Work request: Write the data out again exactly, with every picture removed.

——

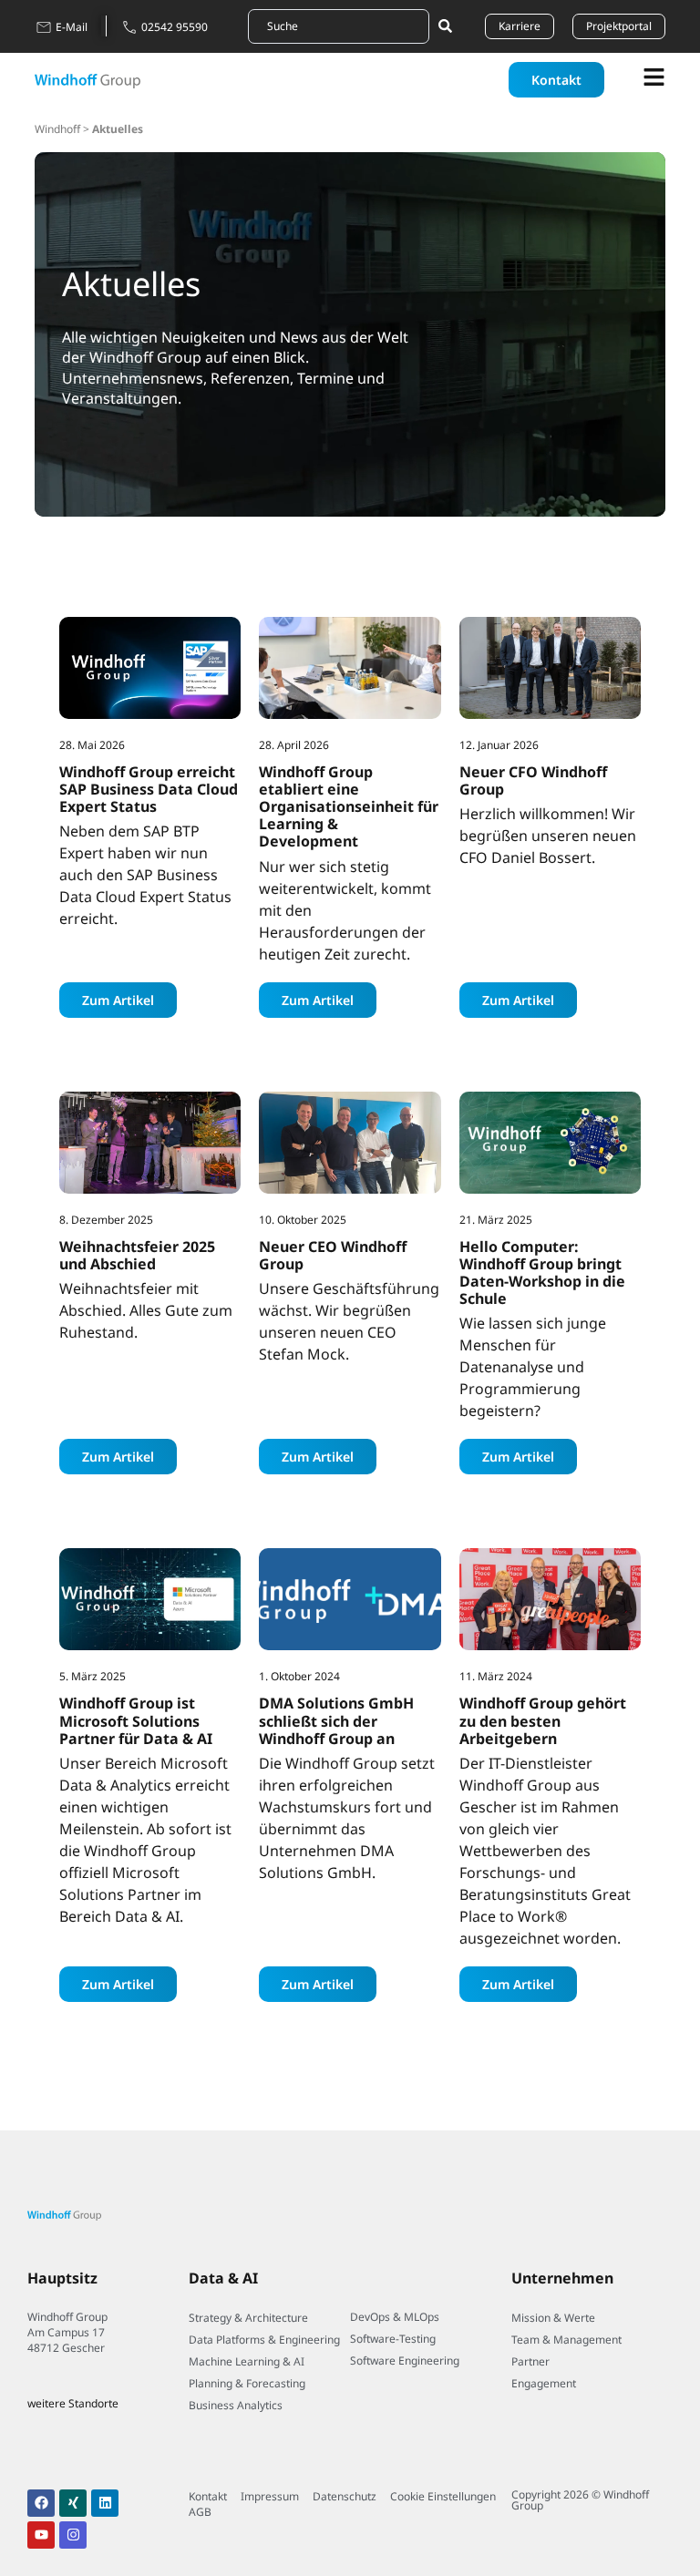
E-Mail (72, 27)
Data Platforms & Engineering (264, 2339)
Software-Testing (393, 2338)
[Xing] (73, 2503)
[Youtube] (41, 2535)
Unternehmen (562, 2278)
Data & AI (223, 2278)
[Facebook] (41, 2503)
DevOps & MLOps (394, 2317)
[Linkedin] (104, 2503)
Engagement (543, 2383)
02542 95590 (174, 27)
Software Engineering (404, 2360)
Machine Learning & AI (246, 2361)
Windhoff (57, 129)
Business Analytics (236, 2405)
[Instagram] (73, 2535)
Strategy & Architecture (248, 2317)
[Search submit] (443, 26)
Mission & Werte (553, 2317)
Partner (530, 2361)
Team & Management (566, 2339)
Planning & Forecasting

——

Worked solution:
E-Mail (72, 27)
Data Platforms & Engineering (264, 2339)
Software-Testing (393, 2338)
[Xing] (73, 2503)
[Youtube] (41, 2535)
Unternehmen (562, 2278)
Data & AI (223, 2278)
[Facebook] (41, 2503)
DevOps & MLOps (394, 2317)
[Linkedin] (104, 2503)
Engagement (543, 2383)
02542 95590 (174, 27)
Software Engineering (404, 2360)
Machine Learning & AI (246, 2361)
Windhoff (57, 129)
Business Analytics (236, 2405)
[Instagram] (73, 2535)
Strategy & Architecture (248, 2317)
[Search submit] (443, 26)
Mission & Werte (553, 2317)
Partner (530, 2361)
Team & Management (566, 2339)
Planning & Forecasting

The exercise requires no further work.